A new brief by the Center on Budget and Policy Priorities shows that the income gap between the richest Americans and the rest of the population has more than tripled in the last 30 years. Not at any other time since 1928 has income been so concentrated at the top of the scale.
Between 1979 and 2007, the top 1 percent of earners increased their income by 281 percent, translating to an increase of $973,100 per household. Comparatively, the bottom fifth of households increased their incomes by only 16 percent, amounting to a real increase of about $2,400 per household over the course of almost 30 years.
Concurrently, in 1979, the incomes of the top 1 percent of Americans were 23 times higher than the poorest fifth of Americans. But by 2007 they were 75 times higher–triple the gap of a few decades ago.
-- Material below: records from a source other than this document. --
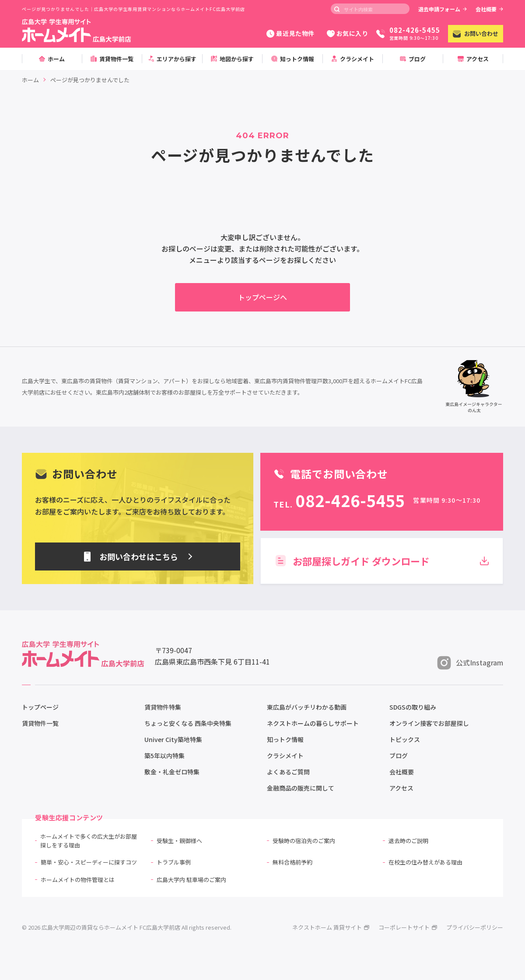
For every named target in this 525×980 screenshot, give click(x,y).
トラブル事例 (174, 862)
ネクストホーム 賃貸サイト (331, 927)
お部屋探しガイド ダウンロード (382, 561)
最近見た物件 (290, 33)
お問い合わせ (476, 33)
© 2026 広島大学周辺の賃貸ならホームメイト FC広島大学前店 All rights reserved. (126, 927)
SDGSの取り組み (413, 707)
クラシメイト (285, 756)
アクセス (401, 788)
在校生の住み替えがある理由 (425, 862)
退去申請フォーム (442, 9)
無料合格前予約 (292, 862)
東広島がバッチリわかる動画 (307, 707)
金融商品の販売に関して (301, 788)
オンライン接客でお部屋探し (429, 723)
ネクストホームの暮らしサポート (313, 723)
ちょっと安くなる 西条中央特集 (188, 723)
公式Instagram (470, 663)
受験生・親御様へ (179, 840)
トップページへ (262, 297)
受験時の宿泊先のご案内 (304, 840)
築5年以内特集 (164, 756)
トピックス (405, 739)
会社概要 (489, 9)
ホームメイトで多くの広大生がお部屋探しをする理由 (88, 840)
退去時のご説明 (408, 840)
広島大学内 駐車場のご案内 (191, 879)
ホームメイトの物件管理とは (77, 879)
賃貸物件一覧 (40, 723)
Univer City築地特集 (173, 739)
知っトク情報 (285, 739)
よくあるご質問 (288, 772)
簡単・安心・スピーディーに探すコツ (89, 862)
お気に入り (347, 33)
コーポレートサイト (408, 927)
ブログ (399, 756)
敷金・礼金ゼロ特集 (172, 772)
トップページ (40, 707)
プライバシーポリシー (475, 927)
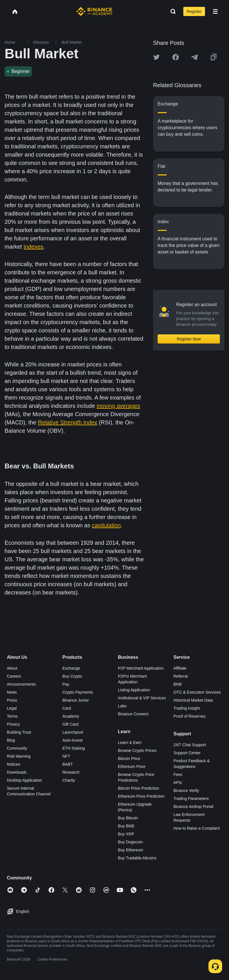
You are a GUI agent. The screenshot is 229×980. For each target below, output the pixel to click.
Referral (181, 676)
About (12, 668)
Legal (12, 708)
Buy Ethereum (130, 850)
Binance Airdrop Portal (193, 807)
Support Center (187, 753)
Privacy (13, 724)
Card (67, 708)
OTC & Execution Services (197, 692)
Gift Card (70, 724)
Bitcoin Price (129, 759)
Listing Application (134, 690)
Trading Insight (186, 708)
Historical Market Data (193, 700)
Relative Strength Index (68, 422)
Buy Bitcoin (128, 818)
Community (17, 748)
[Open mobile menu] (215, 11)
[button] (215, 11)
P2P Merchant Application (141, 668)
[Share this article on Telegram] (194, 57)
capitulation (107, 525)
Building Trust (19, 732)
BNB (178, 684)
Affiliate (180, 668)
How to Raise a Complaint (197, 828)
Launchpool (73, 732)
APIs (178, 783)
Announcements (21, 684)
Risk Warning (19, 756)
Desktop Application (24, 780)
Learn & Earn (130, 743)
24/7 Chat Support (190, 745)
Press (12, 700)
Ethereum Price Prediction (141, 796)
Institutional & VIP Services (142, 698)
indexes (33, 247)
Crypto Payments (78, 692)
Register (194, 11)
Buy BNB (126, 826)
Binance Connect (133, 714)
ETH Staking (74, 748)
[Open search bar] (171, 11)
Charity (68, 780)
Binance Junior (76, 700)
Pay (66, 684)
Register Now (189, 339)
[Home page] (94, 11)
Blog (11, 740)
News (12, 692)
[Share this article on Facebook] (176, 57)
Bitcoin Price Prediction (138, 788)
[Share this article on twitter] (156, 57)
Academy (71, 716)
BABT (68, 764)
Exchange (71, 668)
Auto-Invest (73, 740)
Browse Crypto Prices (137, 751)
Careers (14, 676)
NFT (66, 756)
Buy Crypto (72, 676)
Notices (13, 764)
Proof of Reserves (189, 716)
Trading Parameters (191, 799)
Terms (12, 716)
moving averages (118, 406)
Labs (122, 706)
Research (71, 772)
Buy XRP (126, 834)
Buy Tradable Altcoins (137, 858)
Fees (178, 775)
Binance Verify (186, 791)
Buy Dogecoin (130, 842)
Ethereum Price (132, 767)
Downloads (17, 772)
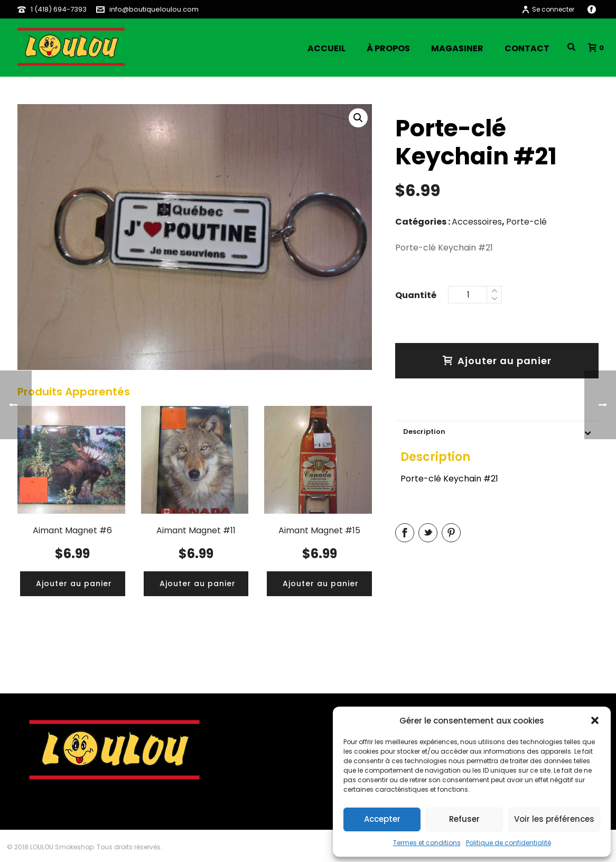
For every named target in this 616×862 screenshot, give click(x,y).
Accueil (326, 48)
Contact (527, 48)
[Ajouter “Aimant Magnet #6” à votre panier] (74, 583)
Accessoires (477, 221)
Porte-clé (526, 221)
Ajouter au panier (497, 360)
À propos (388, 48)
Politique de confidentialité (508, 842)
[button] (595, 720)
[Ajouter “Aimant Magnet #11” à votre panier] (198, 583)
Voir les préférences (554, 819)
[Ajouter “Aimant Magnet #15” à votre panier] (321, 583)
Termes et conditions (427, 842)
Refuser (464, 819)
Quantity (416, 294)
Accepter (382, 819)
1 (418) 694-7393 (59, 9)
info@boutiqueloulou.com (154, 9)
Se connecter (548, 9)
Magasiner (457, 48)
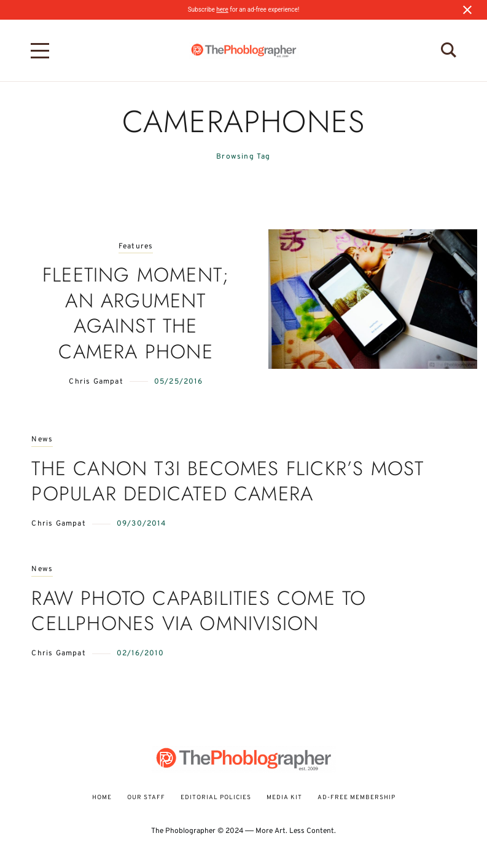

Underneath these numbers lies the heart of the problem for many poor New Yorkers. They have simply been left out of economic playing field. Another report from today’s New York Times adds more to the story, showing that over the past five years, increases in the cost of living have far outpaced wages. While median wages have increased by 16 percent since 2000, the amount needed to cover basic costs of living has increased between 20 and 42 percent. The National Low Income Housing Coalition also reports on this data every year in their “Out of Reach” report.
This disparity between income and the cost of living is the simple reason why many families become homeless and why the new DHS Commissioner’s emphasis on jobs is not the answer to homelessness. Jobs that continue to provide insufficient wages will in no way begin to address poverty and homelessness.
So here we are–the cost of living continues to move further and further out of reach for low-income Americans as their wages get smaller, their costs get higher, and the wealthiest Americans get wealthier. And yet it’s not enough to convince our elected officials (specifically the Mayor and the Governor) to propose modest tax increases on the wealthy or stop cutting services to the poor. They continue to feed the disparity in this year’s City and State budget.
How great can this disparity get? We have yet to find out.